The importance of data management

Embracing AI takes more than investment in the latest shiny toy. Businesses need to completely reimagine their IT infrastructure and address challenges from data management to ensuring efficiency across workloads.

There are many different types of AI technology, but the one thing they all have in common is the consumption of vast amounts of data. AI works by processing data, spotting hidden patterns, then predicting future events or making autonomous decisions based on those insights. Simply put, data is the lifeblood of AI. And anything that compromises the quality of data will have a detrimental effect on the technology’s outcomes. And one of the most common bottlenecks we see is poor data management.

To get the most out of AI, data needs to be properly managed – whether it be structured or unstructured. Data needs to be available anytime, anyplace. But doing so in a secure and yet connected way – especially during an age when IT estates are larger than ever – is a real challenge.

The move to the cloud

For many, cloud computing is the key to overcoming this hurdle. By storing data in the cloud, businesses can eliminate silos, and make data available no matter where employees are located.

Cloud adoption has been on the increase for years, but the pandemic has really been a turning point. Gartner reports a 23.1% YoY increase in worldwide end-user spending on public cloud services, which will see global cloud spend rise to $332.3 billion. This huge increase is likely due to businesses speeding up their transformation programs and realizing just how critical cloud is.

Research conducted by us also gives an interesting picture. We found 87% of employees believe storing data in the cloud is easier than other storage methods – showing that when it comes to organizational benefits, convenience is king. This is despite almost one in two employees (47%) saying they are not using all of the cloud services at their disposal, and 74% do not believe their business is maximizing the opportunities that cloud services can offer.

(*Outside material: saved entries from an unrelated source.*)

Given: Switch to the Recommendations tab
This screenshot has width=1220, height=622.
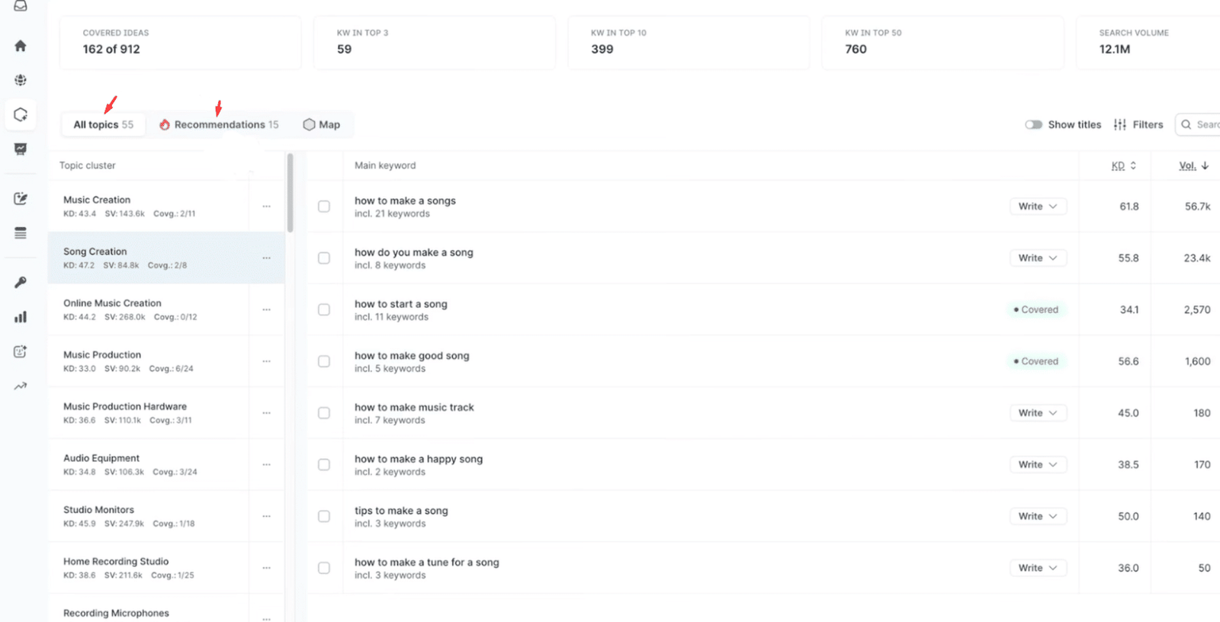Looking at the screenshot, I should click(x=219, y=125).
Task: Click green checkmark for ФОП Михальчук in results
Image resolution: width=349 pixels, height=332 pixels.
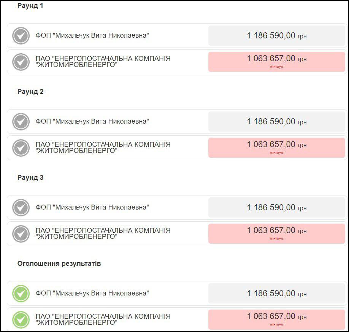Action: click(21, 294)
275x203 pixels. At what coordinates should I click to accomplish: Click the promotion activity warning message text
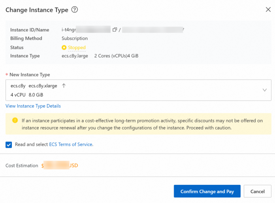point(142,124)
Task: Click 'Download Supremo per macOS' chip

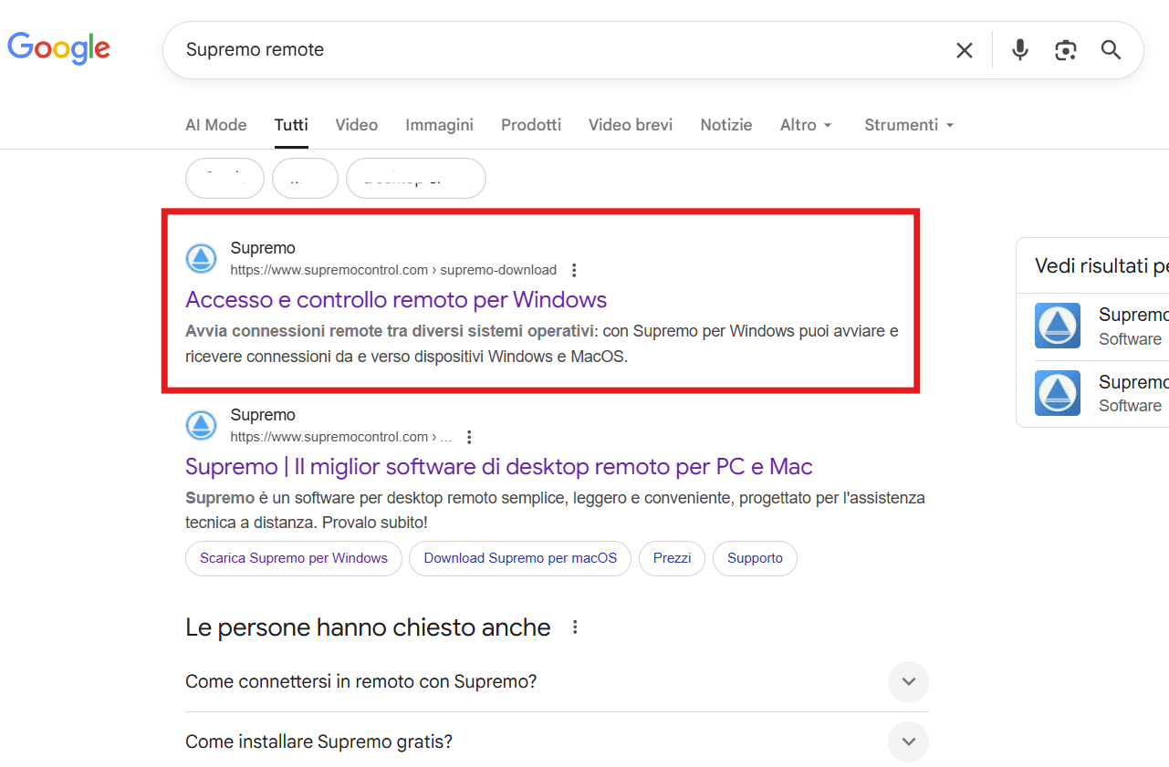Action: click(x=520, y=558)
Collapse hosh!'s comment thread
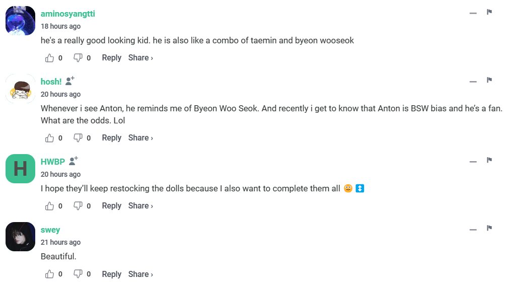Image resolution: width=510 pixels, height=284 pixels. 473,81
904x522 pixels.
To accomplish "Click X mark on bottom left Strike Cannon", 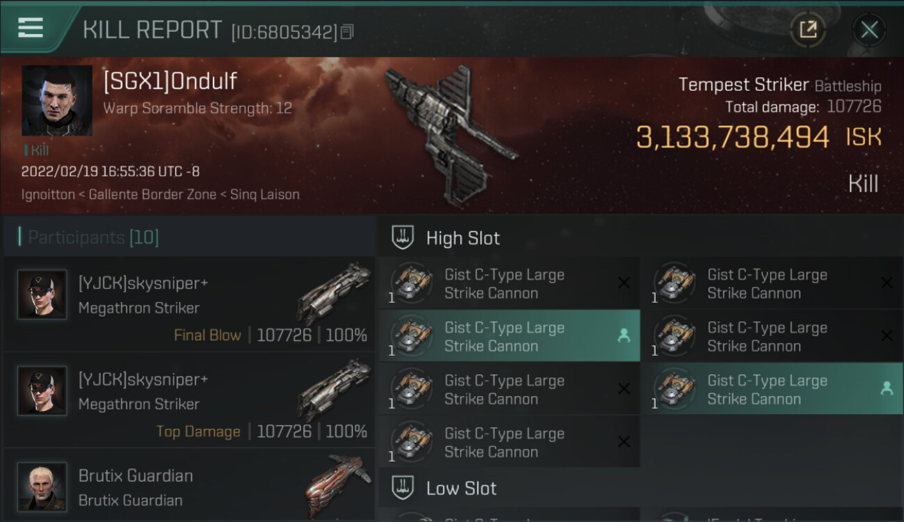I will (x=624, y=441).
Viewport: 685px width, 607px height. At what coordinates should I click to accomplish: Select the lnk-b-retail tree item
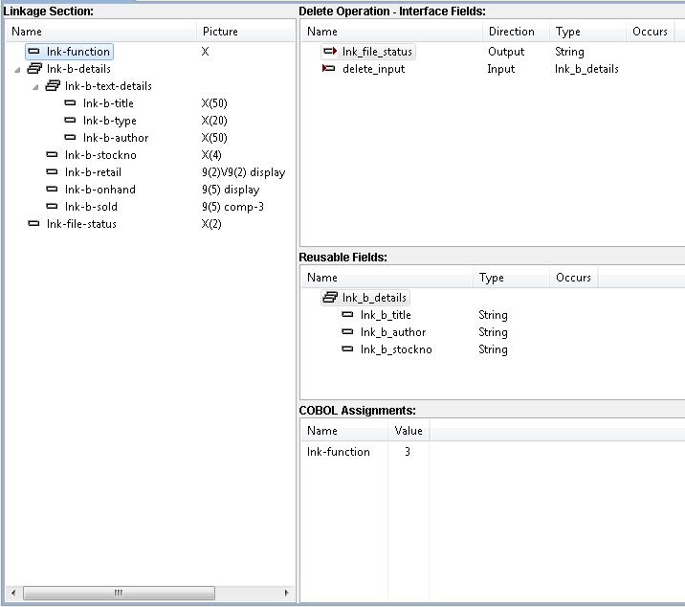click(x=91, y=172)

Our own data suggests that businesses using cloud could reduce their digital wastage by up to 60%. This frees up IT budgets to invest in cloud services to automate manual processes and harness the power of their organizational data – again empowering businesses to utilize AI.

A post-COVID world

Whichever way you look at it, cloud and data management are essential to AI adoption – as well as being a vital first step on the road to digital transformation. COVID has motivated many to start that journey. And those that haven’t are quickly realizing they are starting to fall behind.

It’s fascinating seeing AI go from a science fiction pipedream to something so tangible it needs to be regulated. Although businesses will need to tweak their use of AI based on the EU AI Regulation – and any other regulations that are set – the base tenets of the technology will always remain the same: reimagine your infrastructure, embrace cloud, and put in place best practices in data management to ensure you fully unlock its’ potential.

Jack Watts is EMEA Leader of Artificial Intelligence for NetApp.